Fine art photographer Meridel Rubenstein has an entirely different take on Eden. In Rubenstein's imagination, the garden symbolizes humanity's balance with nature, and she's taking its pulse by visiting locations that embody the arc of earthly existence. For her three-part series, "Eden Turned On Its Side," Rubenstein has repeatedly visited southern Iraq's marshes, which some scholars believe form the site of the biblical Eden. Rubenstein has also journeyed to the volcanoes that have dotted Indonesia's archipelago since before the existence of humans. "The Volcano Cycle," now on exhibit at Brian Gross Fine Art, documents her glimpses of this primordial landscape. In many images, Rubenstein cobbles multiple scenes into a collage, then reproduces the image using a process of dye sublimation on aluminum. The technique gives each art piece a reflective sheen that matches the intense photographic perspective that Rubenstein captures with her camera.

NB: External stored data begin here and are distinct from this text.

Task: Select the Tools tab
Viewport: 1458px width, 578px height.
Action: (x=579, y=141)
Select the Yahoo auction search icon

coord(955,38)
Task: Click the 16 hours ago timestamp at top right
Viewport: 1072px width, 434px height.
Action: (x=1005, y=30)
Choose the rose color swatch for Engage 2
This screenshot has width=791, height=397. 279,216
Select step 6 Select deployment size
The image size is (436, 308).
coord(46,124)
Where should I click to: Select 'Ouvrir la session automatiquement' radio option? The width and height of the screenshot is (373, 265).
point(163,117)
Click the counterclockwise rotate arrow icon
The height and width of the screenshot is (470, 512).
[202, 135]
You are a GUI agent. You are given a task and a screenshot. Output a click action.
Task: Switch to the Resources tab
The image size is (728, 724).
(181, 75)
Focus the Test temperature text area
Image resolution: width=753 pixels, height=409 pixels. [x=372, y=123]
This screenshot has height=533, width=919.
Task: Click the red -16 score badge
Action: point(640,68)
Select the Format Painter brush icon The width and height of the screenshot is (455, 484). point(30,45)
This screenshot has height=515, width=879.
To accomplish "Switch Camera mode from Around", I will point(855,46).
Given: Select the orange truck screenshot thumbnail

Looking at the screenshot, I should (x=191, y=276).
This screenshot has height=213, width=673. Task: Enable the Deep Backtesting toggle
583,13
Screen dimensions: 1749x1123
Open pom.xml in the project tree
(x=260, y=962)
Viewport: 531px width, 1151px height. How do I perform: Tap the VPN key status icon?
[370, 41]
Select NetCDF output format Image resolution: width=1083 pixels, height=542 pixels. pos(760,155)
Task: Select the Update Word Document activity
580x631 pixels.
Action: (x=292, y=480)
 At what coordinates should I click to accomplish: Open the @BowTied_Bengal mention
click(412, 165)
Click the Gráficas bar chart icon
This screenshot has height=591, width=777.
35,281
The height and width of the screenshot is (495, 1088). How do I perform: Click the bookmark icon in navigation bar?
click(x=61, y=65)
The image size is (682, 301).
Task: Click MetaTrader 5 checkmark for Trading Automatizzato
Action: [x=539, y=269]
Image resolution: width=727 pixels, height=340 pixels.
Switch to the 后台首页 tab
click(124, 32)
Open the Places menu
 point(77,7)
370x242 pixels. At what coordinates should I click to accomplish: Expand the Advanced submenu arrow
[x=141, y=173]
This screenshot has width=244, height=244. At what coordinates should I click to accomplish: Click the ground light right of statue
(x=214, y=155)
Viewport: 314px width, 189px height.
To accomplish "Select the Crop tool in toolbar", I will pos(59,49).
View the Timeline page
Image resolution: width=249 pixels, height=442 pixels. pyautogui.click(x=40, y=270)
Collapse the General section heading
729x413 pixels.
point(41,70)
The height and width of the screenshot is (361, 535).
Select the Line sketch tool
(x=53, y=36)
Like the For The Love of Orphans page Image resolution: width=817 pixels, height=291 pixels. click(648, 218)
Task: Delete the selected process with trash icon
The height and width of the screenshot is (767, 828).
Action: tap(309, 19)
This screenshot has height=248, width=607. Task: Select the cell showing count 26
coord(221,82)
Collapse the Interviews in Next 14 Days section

One example: The stunning assemblage called "Ring of Fire," in which Rubenstein details images of volcanic ash and rock — along with the remains of a single leaf — against the backdrop of brownish-reddish terrain that resembles the surface of Mars. Geologists call the swath of the Pacific Ocean from New Zealand to Chile, where most of the world's volcanoes and earthquakes occur, "the Pacific Ring of Fire." Indonesia's volcanoes are particularly active, regularly blanketing the skies with ash and (at their deadliest) spewing enough lava to kill thousands of people. Rubenstein's "Eden Turned On Its Side" series narrates nature's cycle of birth, death, destruction, and rebirth, and the way humans are pulled into that cycle and depend on nature continuing to "work."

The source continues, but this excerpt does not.